- _Exercises_
a: Return the part of the fishing thread from "No I'm not happy" to "all ya'll want.".
b: Summarize the fishing thread in two sentences.

- _Excerpted text_
## START

That was my first thought..Show the girls.


----------



## Saltstalker (Jun 6, 2008)

Popcorn anyone ?


----------



## drumbeat (Sep 20, 2005)

Bayport channel , huh ? Got to get all my buddies , cousins , in-laws and outlaws
out there ! Thanks for the pics ...


----------



## SEAHUNT186 (Dec 24, 2004)

Capt. Juarez said:


> isnt this site here to help others catch fish? Its good brag but it is more sportsman like to share info aswell. Nice fish though.
> 
> Capt Brent Juarez


Are you freakin kidding me?? I post a report and give atleast Kemah/Seabrook area and you want to bash me for not being sportsman like? Then throw in some half assss comment like nice fish though?? 
Here's one for ya, next time you go fish and maybe actually catch something, you need to post a pic from all angles of exact locations of where you caught them. Well, why stop there, give GPS coordinates, time of day, bait used, dept of water, tidal movement, moon placement, birds around, clarity of water, and type of bottom. 
People wonder why they don't post reports anymore. Geezzz, I wonder...
Let's count how many negative posts there can be on me posting a good report of a great day on the water. Thanks guys for TRYING to ruin my fun day.


----------



## Capt. Juarez (Jun 20, 2008)

I have no problem give all the details on when and where I catch fish. Hell next time I get out I will call you and give the all the info you need. The only time I do not give info is when I have an upcoming tournament other than that I give out info to anyone who wants to know. FYI SEAHUNT there is two big schools of redfish in jackspocket right now I dont have the GPS coordinatants but they are between the big seperator and the crew boat channel in about 4-5 ft of water throwing topwaters or tails. You happy now? By the way good catch the other day.

Thanks Capt. Brent Juarez


----------



## SEAHUNT186 (Dec 24, 2004)

Capt. Juarez said:


> You happy now?


No I'm not happy now. I'm tired and need to go to bed. I've had enough of ya'lls ridiculous comments for today.

Ya'll feel free to bash all ya'll want.

BTW, I've given plenty of info to people via PM's about this report.

Good night.
Steve


----------



## nelson6500 (Jun 8, 2007)

Well said :wink:



SEAHUNT186 said:


> Are you freakin kidding me?? I post a report and give atleast Kemah/Seabrook area and you want to bash me for not being sportsman like? Then throw in some half assss comment like nice fish though??
> Here's one for ya, next time you go fish and maybe actually catch something, you need to post a pic from all angles of exact locations of where you caught them. Well, why stop there, give GPS coordinates, time of day, bait used, dept of water, tidal movement, moon placement, birds around, clarity of water, and type of bottom.
> People wonder why they don't post reports anymore. Geezzz, I wonder...
> Let's count how many negative posts there can be on me posting a good report of a great day on the water. Thanks guys for TRYING to ruin my fun day.


----------



## houfinchaser (Oct 10, 2008)

haha please be sportsman ? why dont you ask for his boat, favorite lures and girlfriend too..haha. what is the world coming to? 

People who don't find spots could care less about giving them out. They dont put in the work so it has no value to them. Not only will they fish in your spot they will tell all of there buddies or put it on a forum. To me half the fun is exploring new water and finding fish. Being a sportsman is thanking the man for informing you that there are fish bitting in the Kemah/Seabrook area.

## END

[Element lookup records]
## START

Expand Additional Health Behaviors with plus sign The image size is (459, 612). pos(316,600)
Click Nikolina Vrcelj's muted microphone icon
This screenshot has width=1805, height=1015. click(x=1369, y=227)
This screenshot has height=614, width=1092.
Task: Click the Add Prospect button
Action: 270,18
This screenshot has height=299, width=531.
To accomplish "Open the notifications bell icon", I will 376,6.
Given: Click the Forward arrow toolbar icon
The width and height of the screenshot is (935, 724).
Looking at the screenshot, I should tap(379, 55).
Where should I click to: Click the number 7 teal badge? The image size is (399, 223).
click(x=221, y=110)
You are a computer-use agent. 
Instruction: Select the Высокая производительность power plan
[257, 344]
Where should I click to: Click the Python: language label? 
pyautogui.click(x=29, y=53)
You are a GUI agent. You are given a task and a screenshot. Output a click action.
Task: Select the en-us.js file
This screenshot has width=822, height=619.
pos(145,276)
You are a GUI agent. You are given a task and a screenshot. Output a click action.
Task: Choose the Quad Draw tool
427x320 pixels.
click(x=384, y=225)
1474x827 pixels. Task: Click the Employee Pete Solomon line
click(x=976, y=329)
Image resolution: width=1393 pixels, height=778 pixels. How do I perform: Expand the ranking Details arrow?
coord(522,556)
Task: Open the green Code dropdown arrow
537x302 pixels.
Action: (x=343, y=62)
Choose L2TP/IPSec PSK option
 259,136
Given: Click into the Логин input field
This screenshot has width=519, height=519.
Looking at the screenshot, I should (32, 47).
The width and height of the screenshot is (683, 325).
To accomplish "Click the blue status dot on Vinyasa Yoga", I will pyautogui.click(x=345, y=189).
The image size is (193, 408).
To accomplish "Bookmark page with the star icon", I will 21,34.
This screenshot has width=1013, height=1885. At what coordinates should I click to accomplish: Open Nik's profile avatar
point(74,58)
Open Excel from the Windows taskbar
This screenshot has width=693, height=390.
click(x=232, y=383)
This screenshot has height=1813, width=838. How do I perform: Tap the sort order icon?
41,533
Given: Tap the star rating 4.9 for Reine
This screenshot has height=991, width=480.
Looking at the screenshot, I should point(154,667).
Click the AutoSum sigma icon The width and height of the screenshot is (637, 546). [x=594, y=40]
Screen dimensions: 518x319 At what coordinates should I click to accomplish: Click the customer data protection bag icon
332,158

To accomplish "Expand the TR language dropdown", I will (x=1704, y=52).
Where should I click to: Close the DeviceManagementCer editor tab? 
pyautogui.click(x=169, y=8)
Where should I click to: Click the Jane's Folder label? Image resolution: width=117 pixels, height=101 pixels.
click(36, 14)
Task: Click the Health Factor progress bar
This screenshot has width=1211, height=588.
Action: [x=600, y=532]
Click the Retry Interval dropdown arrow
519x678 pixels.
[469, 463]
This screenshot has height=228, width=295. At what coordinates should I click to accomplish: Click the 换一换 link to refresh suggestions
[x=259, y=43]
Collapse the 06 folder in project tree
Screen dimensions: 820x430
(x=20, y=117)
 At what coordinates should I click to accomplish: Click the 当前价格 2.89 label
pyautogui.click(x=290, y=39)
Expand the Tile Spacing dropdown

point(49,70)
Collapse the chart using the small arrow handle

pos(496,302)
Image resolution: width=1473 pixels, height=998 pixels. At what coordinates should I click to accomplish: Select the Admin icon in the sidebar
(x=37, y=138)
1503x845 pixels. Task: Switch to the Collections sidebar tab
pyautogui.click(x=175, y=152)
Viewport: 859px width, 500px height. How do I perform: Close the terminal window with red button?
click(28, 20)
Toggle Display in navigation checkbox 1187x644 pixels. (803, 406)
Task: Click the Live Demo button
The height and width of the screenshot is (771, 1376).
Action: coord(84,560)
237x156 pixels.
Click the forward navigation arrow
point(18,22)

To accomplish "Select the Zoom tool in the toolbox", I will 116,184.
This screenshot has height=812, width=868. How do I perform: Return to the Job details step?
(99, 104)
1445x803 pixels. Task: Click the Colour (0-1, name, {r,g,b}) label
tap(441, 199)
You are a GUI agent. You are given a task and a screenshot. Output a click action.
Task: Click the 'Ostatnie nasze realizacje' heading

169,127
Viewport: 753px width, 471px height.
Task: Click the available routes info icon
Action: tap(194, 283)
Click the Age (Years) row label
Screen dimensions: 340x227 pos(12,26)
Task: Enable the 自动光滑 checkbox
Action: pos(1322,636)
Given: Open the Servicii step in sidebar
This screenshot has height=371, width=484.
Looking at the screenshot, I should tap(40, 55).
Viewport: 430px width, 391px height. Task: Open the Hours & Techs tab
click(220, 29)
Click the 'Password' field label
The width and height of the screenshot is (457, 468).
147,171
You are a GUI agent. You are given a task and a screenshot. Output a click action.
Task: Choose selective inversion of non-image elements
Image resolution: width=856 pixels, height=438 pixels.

## END

- _Answers provided_
a:
No I'm not happy now. I'm tired and need to go to bed. I've had enough of ya'lls ridiculous comments for today.

Ya'll feel free to bash all ya'll want.

b: After Capt. Juarez says it is more sportsmanlike to share information, SEAHUNT186 objects that the report already gave the Kemah/Seabrook area and mocks the idea of posting every detail of a catch, from GPS coordinates to type of bottom. Capt. Juarez answers with the spot of two big schools of redfish in jackspocket, and houfinchaser adds that being a sportsman means thanking the poster for reporting fish biting in the Kemah/Seabrook area.